Your goal: Retype the records below exactly as they appear, but leave out any pictures.

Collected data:
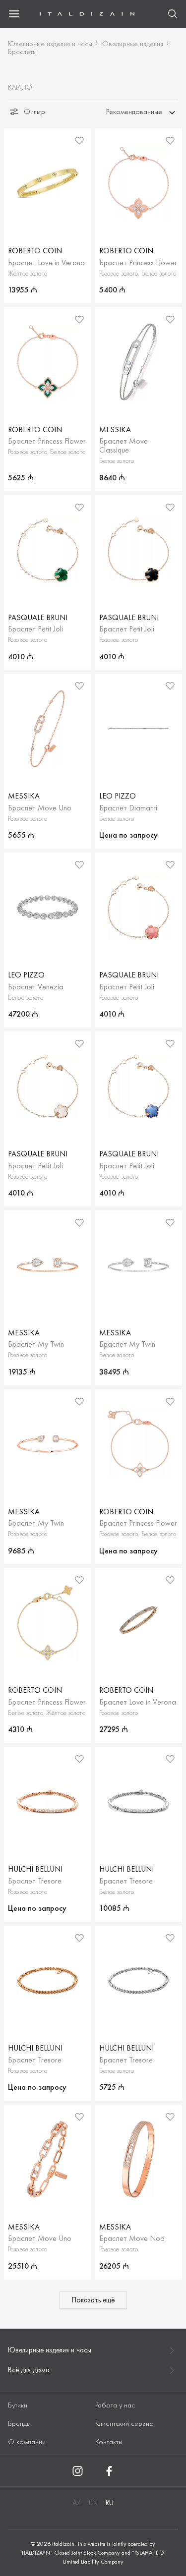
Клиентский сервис (124, 2423)
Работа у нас (115, 2405)
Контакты (109, 2442)
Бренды (19, 2423)
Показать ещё (93, 2300)
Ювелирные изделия (132, 44)
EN (93, 2503)
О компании (27, 2442)
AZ (76, 2503)
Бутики (17, 2405)
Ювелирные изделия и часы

Written response:
Клиентский сервис (124, 2423)
Работа у нас (115, 2405)
Контакты (109, 2442)
Бренды (19, 2423)
Показать ещё (93, 2300)
Ювелирные изделия (132, 44)
EN (93, 2503)
О компании (27, 2442)
AZ (76, 2503)
Бутики (17, 2405)
Ювелирные изделия и часы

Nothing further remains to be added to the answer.